2. The most anomalous sensors on Floors 2 and 1 were Thermostat cooling setpoint and Thermostat Temperature.

3. When we further visualized the time-series of Thermostat cooling setpoint with HVAC Electric Demand Power, we saw 2 spikes at 7th and 8th. Similarly we saw a very different pattern in these days.

4. Sensor anomalies occurred on the first floor on both weekends. On the June 5, the zone 3 the main entrance and zone 5 the Conferece room show anomalies in Return Outlet CO2 Concetration and Thermostat heating setpoint value. On June 6, most anomalies are seen in Zone 7, consisting of server room, offices and loading area in both Thermostat cooling and heating setpoints. The same is observed in Zone 4, which has offices.

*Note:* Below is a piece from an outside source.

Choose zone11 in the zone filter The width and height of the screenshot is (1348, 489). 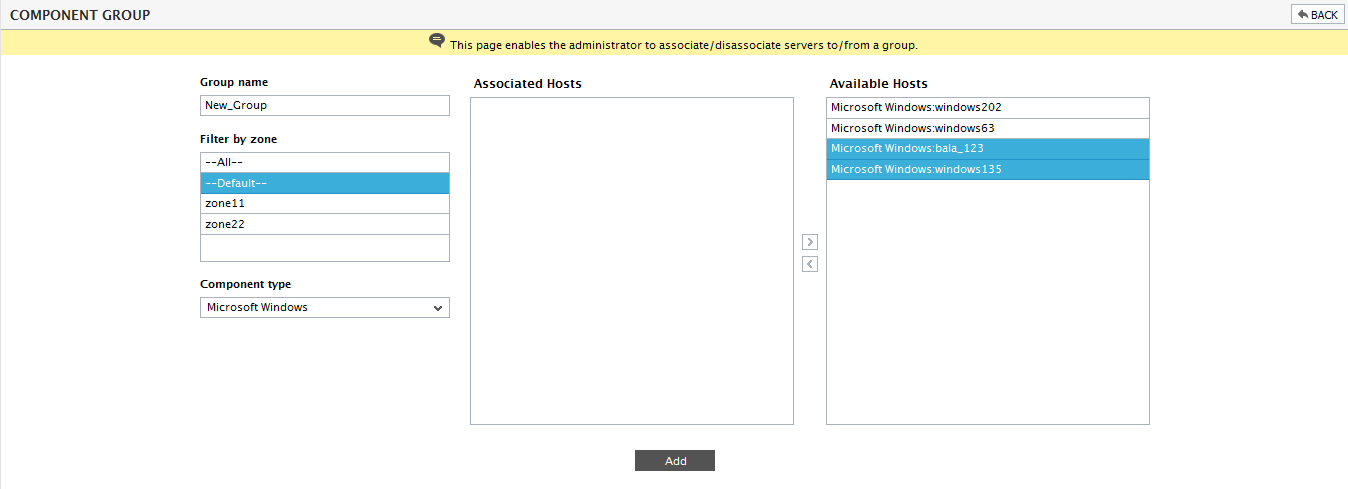click(325, 203)
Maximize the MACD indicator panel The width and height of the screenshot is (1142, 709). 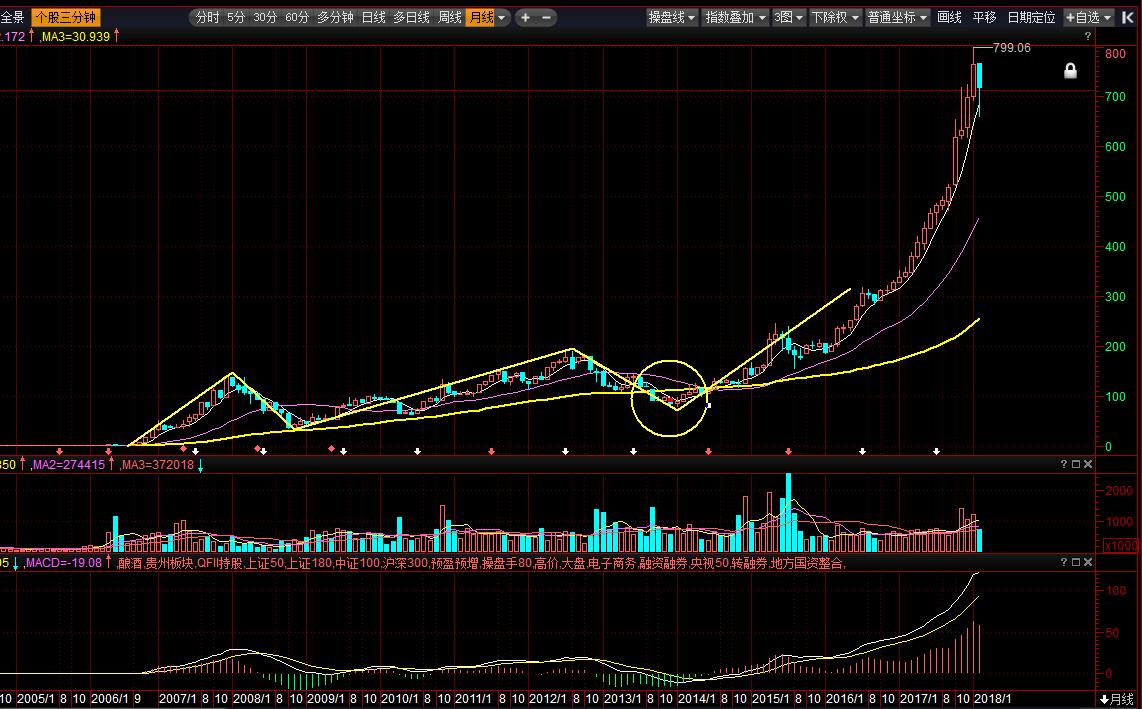[x=1076, y=563]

On the June 11, Reheat coil power and supply inlet temperature are anomaloue in the zone 7 and the Deli. Also, Hazium sensor is anomalous in the Corridor zone 8A. On June 12, except for Hazium is normal but the other two sensors still show anomalies in the same zones. Interestingly the hours in which maximum anomalies occur are same on both the days.

5. On June 11 and 12, on Floor 2 as well, Reheat coil power and Hazium sensors show anomalies. Floor 3 doesnt show significant anomalies on June 11 and 12.

Prox Anomalies

1. We found that 10 security personnel and 1 employee from Facilities never issued a prox id. This indicates that (a) they never came to the building, or (b) they were in the building without a prox id, or (c) they used another employee's prox id.

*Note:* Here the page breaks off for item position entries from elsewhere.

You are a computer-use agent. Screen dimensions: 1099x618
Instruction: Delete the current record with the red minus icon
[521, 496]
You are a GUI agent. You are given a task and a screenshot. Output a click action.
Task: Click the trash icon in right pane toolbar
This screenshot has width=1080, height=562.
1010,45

2. Six employees had multiple prox ids issued in their names. Of these 5 had 2 ids and 1 had 5 ids. Further, 5 out of these employees had the same behaviour even with multiple ids and the ids were not used on the same day, therefore we may conclude that they were the same person. We describe the 6 person next.

3. Patrick Young, from Facilities, issued 2 ids. Looking at clusters for pyoung001, we find that the largest cluster shows maximum time in one location as 3 minutes on multiple days. From the employee heatmap view we come to know that pyoung001 (below) is detected in the building for about 5 minutes most of which are spent in the server room on floor 3. Comparing the employee heatmap views for pyoung001 on May31 and pyoung002 from June 2-13, we conclude that the first id was used by the real Patrick Young on May 31 and partially on June 1. From June 2 onwards, Patrick uses id pyoung002. An impostor uses the id pyoung001 on June 2, 8, 10. On each of these days he is detected in the building for about 5 mins in the server room. Could the impostor be Irene Nant from Facilities who never issued a prox id?

4. Jeanette Frost comes to office from 8am to 1pm everyday, stays on the first floor, yet is never detected by Rosie.

 

5. A Pinckney from Engineering department has his office on Floor 2 zone 1 , but he is mostly found in the on zone 7 of the same floor.

 

MC2.4 –– Describe up to five observed relationships between the proximity card data and building data elements. If you find a causal relationship (for example, a building event or condition leading to personnel behavior changes or personnel activity leading to building operations changes),  describe your discovered cause and effect, the evidence you found to support it, and your level of confidence in your assessment of the relationship.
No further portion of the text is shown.